▸ **Entries provided**:
*** Block opens ***

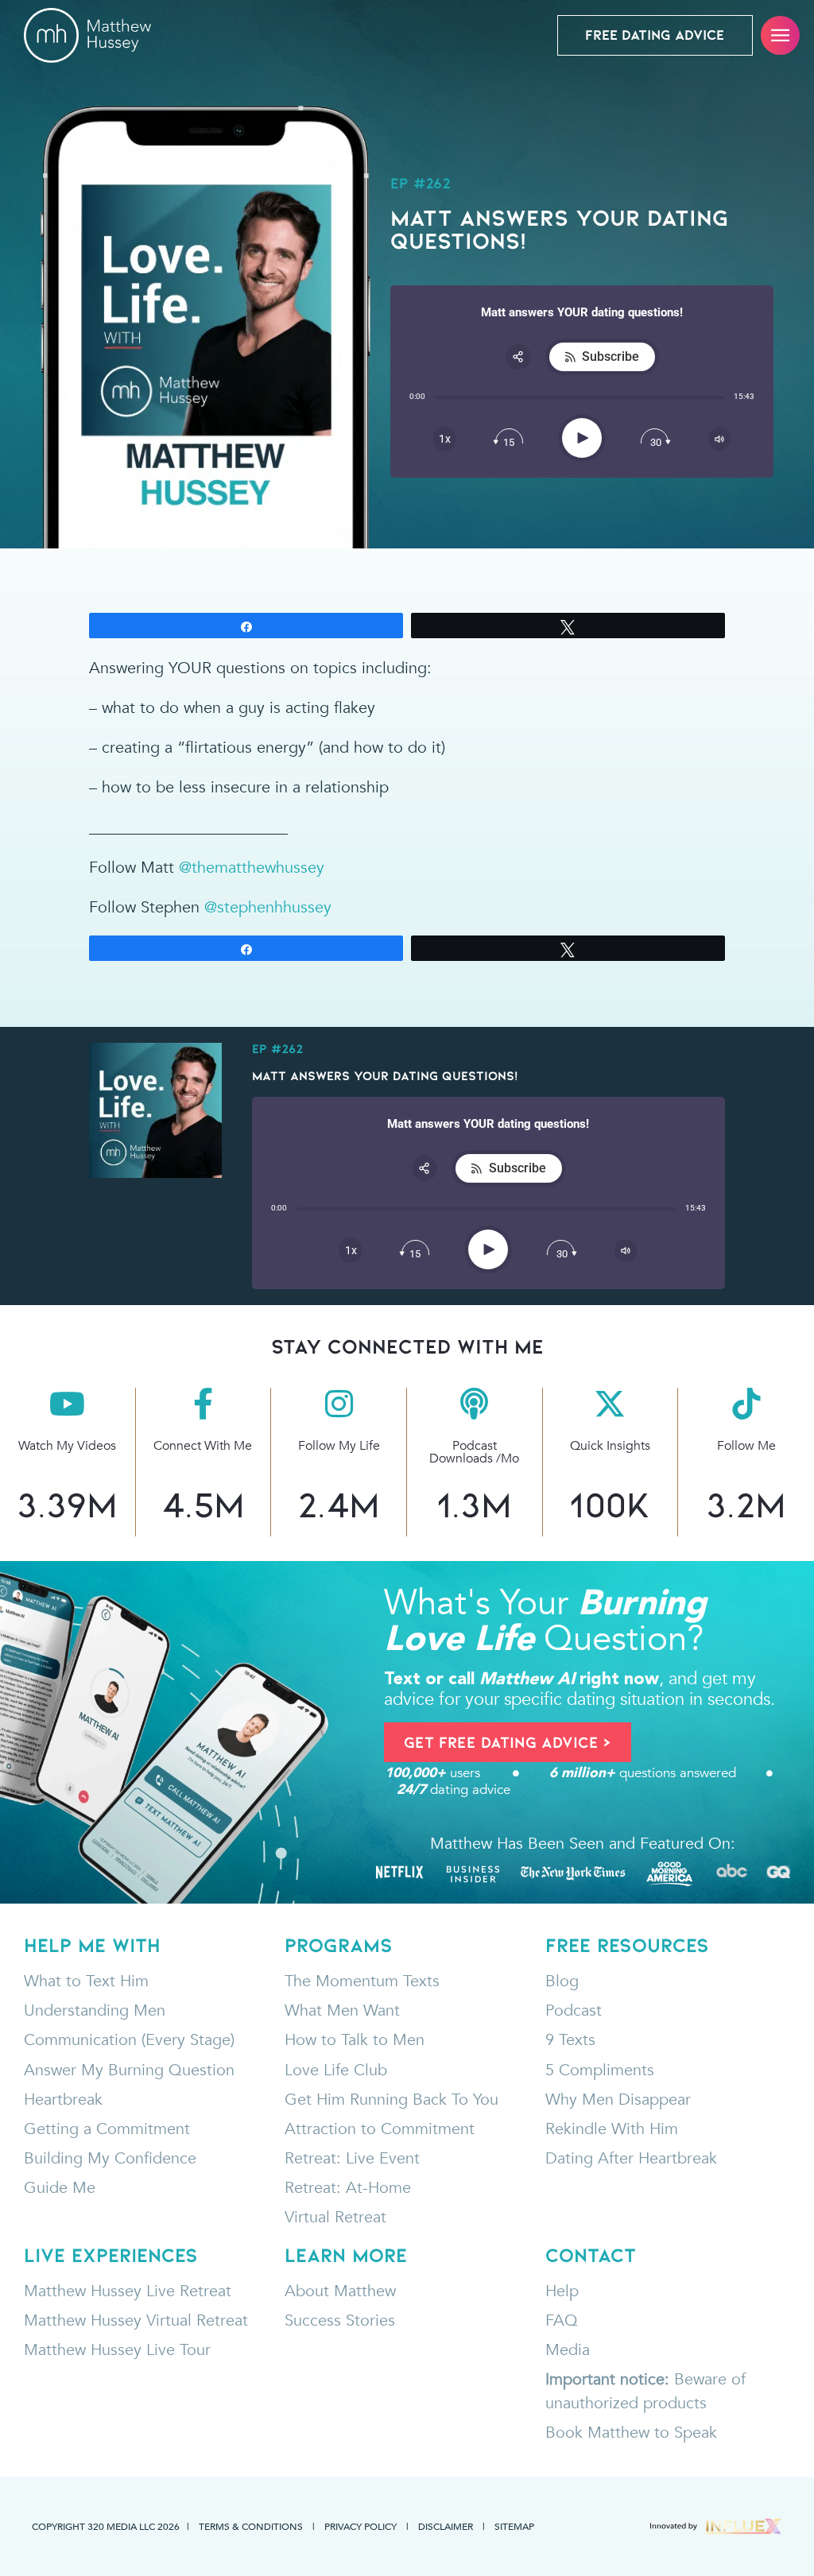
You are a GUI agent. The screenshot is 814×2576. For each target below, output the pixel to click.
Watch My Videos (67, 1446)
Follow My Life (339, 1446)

*** Block closes ***
*** Block opens ***

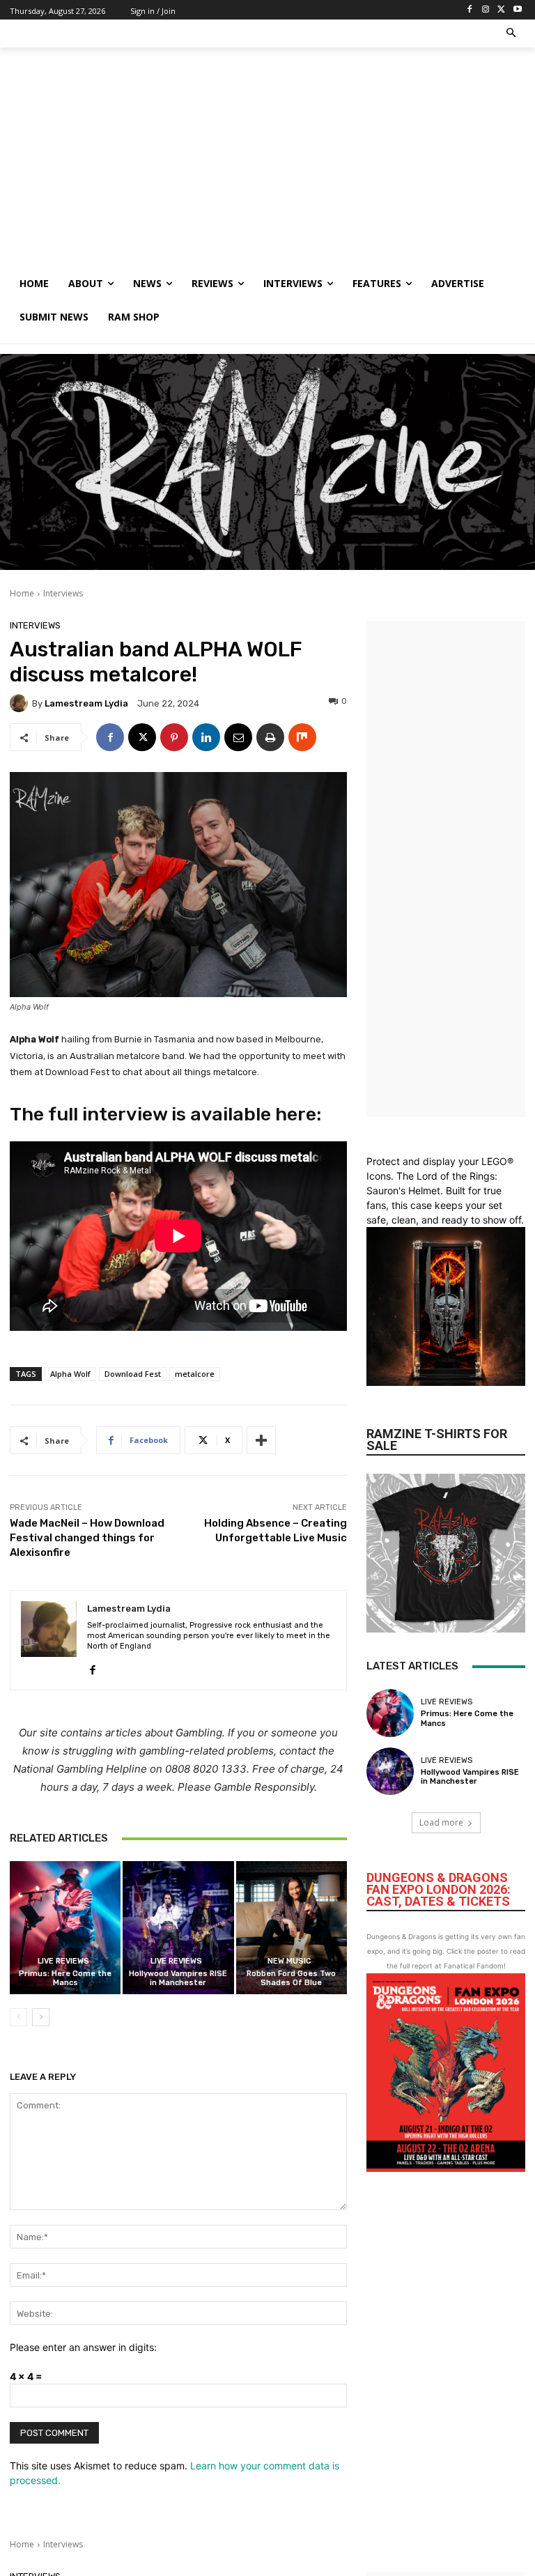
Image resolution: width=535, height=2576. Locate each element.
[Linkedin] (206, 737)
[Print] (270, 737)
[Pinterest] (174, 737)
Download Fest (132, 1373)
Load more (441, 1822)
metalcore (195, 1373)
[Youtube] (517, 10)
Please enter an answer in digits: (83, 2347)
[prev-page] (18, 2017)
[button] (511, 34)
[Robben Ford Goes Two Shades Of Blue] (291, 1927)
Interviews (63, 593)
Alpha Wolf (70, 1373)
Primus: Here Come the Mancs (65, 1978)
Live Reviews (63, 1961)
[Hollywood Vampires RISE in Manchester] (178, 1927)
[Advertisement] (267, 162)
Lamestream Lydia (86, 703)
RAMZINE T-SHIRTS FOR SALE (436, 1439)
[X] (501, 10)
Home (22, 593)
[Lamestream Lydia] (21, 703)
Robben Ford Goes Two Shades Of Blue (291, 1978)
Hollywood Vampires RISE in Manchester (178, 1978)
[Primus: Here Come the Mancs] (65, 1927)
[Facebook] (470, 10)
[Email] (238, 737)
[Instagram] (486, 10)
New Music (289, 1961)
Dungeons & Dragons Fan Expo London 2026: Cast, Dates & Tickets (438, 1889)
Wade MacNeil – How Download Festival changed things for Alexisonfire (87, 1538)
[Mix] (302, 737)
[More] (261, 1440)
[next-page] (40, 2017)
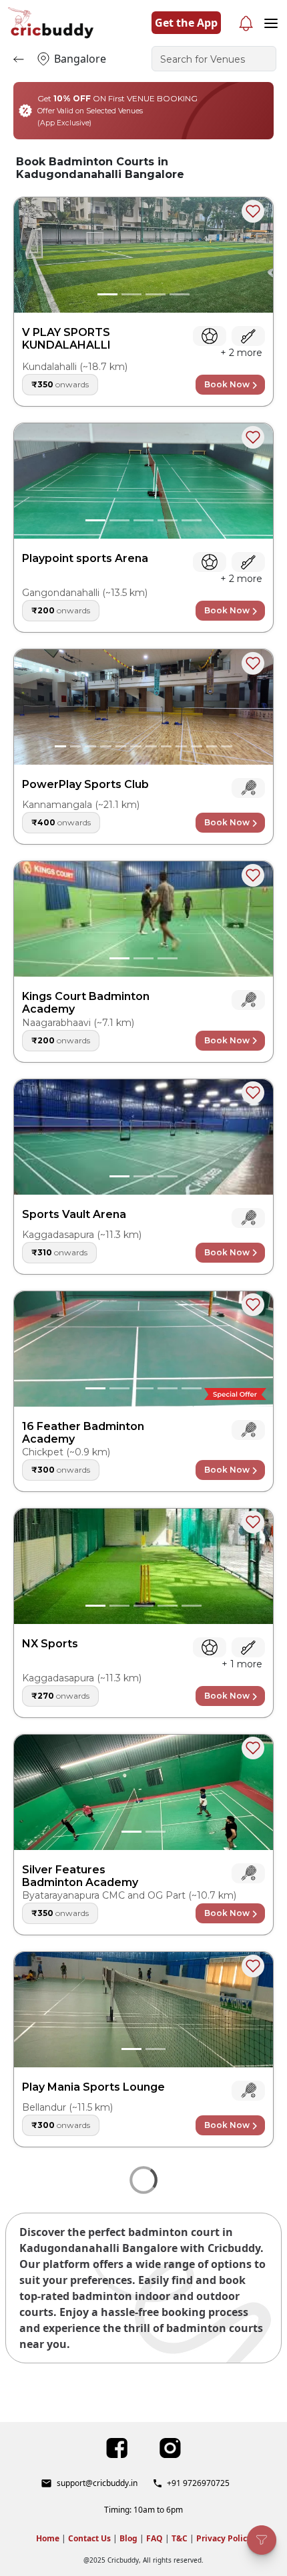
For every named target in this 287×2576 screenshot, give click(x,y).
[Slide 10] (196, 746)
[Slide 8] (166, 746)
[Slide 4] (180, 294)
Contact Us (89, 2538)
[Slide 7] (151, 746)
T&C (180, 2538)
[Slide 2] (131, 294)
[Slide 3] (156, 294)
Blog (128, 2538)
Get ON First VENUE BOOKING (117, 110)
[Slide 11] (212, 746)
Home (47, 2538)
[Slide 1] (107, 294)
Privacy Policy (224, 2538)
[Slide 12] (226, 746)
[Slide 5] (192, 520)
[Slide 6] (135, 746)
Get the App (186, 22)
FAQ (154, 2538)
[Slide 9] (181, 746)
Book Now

*** Block closes ***

▸ **What you need to do**: Start with the line above that contains "You are a GUI" and stop after the line that contains "Follow My Life (339, 1446)". Output those lines exactly, and only those.

▸ **Task result**:
You are a GUI agent. The screenshot is 814×2576. For each target below, output the pixel to click.
Watch My Videos (67, 1446)
Follow My Life (339, 1446)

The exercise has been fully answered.